The SMMUv3 IOTLB is tagged with a VMID/ASID cache tag. Any time the
underlying translation is changed these need to be invalidated. At boot
time the IOTLB starts out empty and all cache tags are available for
allocation.

When a tag is taken out of the allocator the code assumes the IOTLB
doesn't reference it, and immediately programs it into a STE/CD. If the
cache is referencing the tag then it will have stale data and IOMMU will
become incoherent.

Thus, whenever an ASID/VMID is freed back to the allocator we need to know
that the IOTLB doesn't have any references to it. The SVA code correctly
had an invalidation here, but the paging code does not.

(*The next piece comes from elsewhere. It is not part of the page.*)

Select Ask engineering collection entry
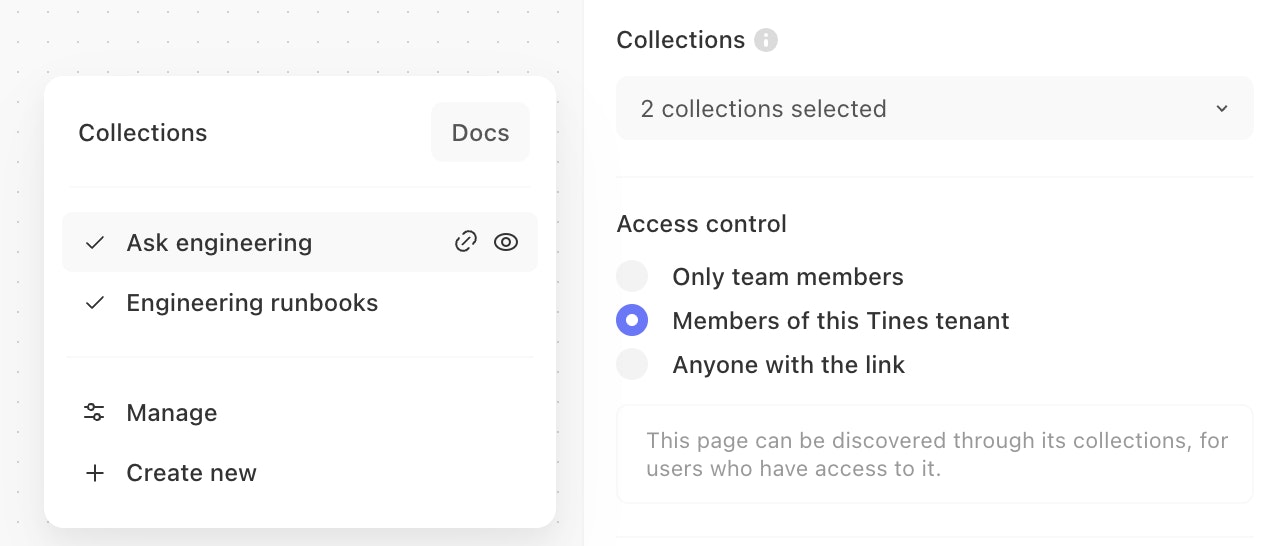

Consolidate freeing the VMID/ASID to one place and consistently flush both
ID types before returning to their allocators.

Signed-off-by: Jason Gunthorpe <jgg@nvidia.com>
---
 .../iommu/arm/arm-smmu-v3/arm-smmu-v3-sva.c   |  9 ++---
 drivers/iommu/arm/arm-smmu-v3/arm-smmu-v3.c   | 36 +++++++++++++------
 drivers/iommu/arm/arm-smmu-v3/arm-smmu-v3.h   |  1 +
 3 files changed, 29 insertions(+), 17 deletions(-)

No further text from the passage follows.